P7. Climb the runout face (5.7) left of the short corner that you are belaying in (looks like the corner itself could also be climbed, but it looks chossy), and then work up into a steep, exposed crack (pin) that eventually turns into a right-facing corner. Belay below another roof band. (5.8, 150 feet).
Alternatively, P7. Per Aaron Glasenapp: you can climb the corner itself, which is well-protected and also 5.7. We did not find the corner chossy, as the previous description suggested. After the short corner or face, work up into a steep, exposed crack (with a very loose pin - back it up!) that eventually turns into a right-facing corner, and then into a left-facing corner with some dirt & chockstones. Belay below another roof band. (5.8, 150 feet).
P8. There are two ways to do the last pitch. The most obvious continues up the dirty crack directly through the roof (#3 Camalot).
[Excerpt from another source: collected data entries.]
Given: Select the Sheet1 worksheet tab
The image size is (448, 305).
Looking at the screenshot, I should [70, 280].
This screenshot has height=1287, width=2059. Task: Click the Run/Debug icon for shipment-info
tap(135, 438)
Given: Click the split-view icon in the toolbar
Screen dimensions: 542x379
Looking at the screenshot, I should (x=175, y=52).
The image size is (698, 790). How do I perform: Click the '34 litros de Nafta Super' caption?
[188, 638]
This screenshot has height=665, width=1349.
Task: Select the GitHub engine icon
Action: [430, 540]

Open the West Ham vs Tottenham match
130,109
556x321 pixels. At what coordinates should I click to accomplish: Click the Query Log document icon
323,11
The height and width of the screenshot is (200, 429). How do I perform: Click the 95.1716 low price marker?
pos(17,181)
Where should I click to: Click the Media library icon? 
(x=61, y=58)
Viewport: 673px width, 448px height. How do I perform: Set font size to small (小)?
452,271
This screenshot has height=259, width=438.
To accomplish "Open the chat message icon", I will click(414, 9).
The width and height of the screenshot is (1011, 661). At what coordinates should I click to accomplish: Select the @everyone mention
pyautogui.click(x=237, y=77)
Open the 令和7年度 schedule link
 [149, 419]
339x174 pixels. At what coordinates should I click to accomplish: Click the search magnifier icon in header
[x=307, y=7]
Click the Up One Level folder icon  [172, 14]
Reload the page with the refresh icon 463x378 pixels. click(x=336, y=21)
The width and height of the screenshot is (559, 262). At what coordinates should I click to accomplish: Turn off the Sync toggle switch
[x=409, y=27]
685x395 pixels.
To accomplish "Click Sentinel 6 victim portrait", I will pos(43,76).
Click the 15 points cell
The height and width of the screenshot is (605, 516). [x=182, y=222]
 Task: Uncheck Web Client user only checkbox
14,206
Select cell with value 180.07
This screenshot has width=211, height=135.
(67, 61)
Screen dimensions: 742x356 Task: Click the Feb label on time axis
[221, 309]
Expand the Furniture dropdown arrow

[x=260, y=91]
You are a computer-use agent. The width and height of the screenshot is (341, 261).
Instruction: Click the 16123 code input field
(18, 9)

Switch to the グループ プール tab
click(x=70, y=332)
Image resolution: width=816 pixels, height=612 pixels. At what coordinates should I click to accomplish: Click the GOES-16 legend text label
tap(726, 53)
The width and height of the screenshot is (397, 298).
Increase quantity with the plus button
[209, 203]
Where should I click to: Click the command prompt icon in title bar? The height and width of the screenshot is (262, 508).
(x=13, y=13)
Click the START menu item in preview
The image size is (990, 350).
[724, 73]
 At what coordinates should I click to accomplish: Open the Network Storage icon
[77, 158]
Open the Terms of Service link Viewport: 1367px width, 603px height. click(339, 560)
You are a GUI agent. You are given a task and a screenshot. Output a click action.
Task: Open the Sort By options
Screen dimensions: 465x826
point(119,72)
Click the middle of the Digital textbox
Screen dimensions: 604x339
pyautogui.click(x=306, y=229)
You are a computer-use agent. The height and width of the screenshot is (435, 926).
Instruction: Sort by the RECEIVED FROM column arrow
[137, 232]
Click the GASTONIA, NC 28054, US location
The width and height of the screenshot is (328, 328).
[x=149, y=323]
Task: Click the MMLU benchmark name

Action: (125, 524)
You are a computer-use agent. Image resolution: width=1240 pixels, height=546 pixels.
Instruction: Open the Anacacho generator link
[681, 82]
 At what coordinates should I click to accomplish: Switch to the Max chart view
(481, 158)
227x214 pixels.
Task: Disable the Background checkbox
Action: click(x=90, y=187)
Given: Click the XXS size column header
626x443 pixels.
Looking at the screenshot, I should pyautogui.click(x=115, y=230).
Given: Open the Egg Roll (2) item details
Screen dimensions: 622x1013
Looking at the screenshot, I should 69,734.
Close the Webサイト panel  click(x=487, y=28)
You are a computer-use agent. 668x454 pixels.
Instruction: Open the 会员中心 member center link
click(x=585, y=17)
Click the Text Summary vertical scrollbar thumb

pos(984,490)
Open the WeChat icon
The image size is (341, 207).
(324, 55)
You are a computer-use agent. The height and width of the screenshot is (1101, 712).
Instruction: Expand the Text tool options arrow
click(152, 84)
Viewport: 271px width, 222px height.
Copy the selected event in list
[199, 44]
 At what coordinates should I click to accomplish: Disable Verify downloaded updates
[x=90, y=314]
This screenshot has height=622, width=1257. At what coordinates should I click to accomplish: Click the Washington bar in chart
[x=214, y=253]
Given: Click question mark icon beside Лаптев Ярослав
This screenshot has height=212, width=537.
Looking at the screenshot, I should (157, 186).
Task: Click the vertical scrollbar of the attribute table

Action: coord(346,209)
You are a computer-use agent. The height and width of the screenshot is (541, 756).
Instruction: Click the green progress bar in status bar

However, a less obvious but better way is to traverse right below the roof onto a slab (often wet) and climb a seam with good small gear (micro-nuts helpful) through the right side of the roof where it is smaller. This feels hard for 5.8 but is great climbing with good gear. Also note that, contrary to Richard Rossiter's description in his High Peaks guidebook, there is no bolt out here.
Continue up more broken terrain right of a right-facing corner to a loose ledge just below the top. *It's best to belay on this ledge rather than dragging the rope up through the extremely loose rock above to the top* (5.8+, ~100').
Then, scramble or belay to the top. Be very careful on this loose top-out, as any rocks that come off will head directly down toward the staging area that is common to Culp-Bossier, Jackson-Johnson, and the Love Route.
Hike about 1/3 mile down the ridgeline (maybe 200 vertical feet), pass the first major incut gully (which faces north) and then go down another 50-60 vertical feet, 400 feet or so of horizontal walking. Look for the cairns marking the rappel to your left (northeast). Rap one 60m drop if you have two ropes, or two 30m drops to a ledge. Downclimb the sections below you, then follow the cairns as the wrap around to the left (to the north, and then to the west, back towards the beginning of the climb). You will NOT be going down the huge gully to the right (east), which looks very tempting. You will end up a couple hundred feet below the start of the route (5 minutes back to the base).